Note 6 — Derivative Instruments

      We entered into two interest rate swaps on June 19 and July 20, 2000, with notional amounts totaling $95 million to reduce the impact of changes in interest rates on a portion of the floating rate operating lease for our San Jose headquarters office facilities. The interest rate swaps allow us to receive floating rate receipts based on the London Interbank Offered Rate, or LIBOR, in exchange for making fixed rate payments of approximately 7% of the notional amount, which effectively changes our interest rate exposure on our operating lease from a floating rate to a fixed rate on $95.0 million of the total $126.4 million notional amount of our San Jose headquarters facility lease commitment. The balance of $31.4 million remains at a floating rate of interest based on the spread over 3-month LIBOR. The fair value of the interest rate swaps as of September 30, 2004, was an unrealized loss of $1.4 million, net of tax benefit, and is recorded in accumulated other comprehensive income on the balance sheet.
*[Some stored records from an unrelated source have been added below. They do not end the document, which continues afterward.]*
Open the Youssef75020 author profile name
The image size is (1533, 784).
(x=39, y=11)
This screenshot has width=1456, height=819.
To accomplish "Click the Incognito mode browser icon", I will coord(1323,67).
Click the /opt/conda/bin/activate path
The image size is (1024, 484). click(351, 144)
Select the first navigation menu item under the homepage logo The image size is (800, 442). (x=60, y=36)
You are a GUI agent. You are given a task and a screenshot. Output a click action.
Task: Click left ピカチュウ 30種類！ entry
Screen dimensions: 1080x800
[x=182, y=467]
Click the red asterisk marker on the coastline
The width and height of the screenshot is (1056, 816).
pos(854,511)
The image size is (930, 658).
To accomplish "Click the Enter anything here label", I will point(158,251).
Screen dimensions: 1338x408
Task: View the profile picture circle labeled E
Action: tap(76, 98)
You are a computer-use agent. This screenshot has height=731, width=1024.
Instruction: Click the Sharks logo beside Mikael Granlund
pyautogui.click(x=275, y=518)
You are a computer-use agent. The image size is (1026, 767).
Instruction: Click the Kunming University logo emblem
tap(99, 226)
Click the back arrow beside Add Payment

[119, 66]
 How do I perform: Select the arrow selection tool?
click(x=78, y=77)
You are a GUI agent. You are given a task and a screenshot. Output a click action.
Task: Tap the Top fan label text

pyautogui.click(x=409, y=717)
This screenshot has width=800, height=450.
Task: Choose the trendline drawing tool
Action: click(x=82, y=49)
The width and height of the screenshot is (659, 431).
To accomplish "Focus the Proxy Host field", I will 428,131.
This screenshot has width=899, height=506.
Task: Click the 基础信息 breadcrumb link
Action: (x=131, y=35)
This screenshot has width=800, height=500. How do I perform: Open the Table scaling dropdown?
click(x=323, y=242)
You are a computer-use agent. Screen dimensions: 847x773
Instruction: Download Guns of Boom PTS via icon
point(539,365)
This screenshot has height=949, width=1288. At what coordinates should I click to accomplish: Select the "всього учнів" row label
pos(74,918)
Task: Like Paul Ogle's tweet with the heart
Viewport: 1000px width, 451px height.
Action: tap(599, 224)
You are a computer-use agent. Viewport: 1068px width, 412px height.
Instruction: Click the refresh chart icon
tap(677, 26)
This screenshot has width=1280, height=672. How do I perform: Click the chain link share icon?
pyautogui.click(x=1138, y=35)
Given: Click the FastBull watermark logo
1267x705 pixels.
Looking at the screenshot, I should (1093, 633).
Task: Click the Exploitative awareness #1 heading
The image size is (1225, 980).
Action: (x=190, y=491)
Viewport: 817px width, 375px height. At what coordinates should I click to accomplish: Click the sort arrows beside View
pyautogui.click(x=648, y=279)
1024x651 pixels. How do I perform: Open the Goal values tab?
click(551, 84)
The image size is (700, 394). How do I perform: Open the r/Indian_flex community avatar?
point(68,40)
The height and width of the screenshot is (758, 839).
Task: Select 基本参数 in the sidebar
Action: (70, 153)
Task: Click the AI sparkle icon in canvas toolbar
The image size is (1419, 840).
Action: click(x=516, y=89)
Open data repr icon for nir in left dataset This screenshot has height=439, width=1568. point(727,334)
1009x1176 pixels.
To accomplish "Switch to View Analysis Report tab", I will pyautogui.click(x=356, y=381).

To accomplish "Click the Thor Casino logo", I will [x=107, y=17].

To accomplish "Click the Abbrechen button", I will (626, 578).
      As of September 30, 2004, we had outstanding forward foreign exchange contracts with notional values equivalent to approximately $302.6 million with maturity dates within 92 days. The forward contracts are used to offset changes in the value of assets and liabilities denominated in foreign currencies as a result of currency fluctuations. Transaction gains and losses on the contracts and the assets and liabilities are recognized each period in our statement of income.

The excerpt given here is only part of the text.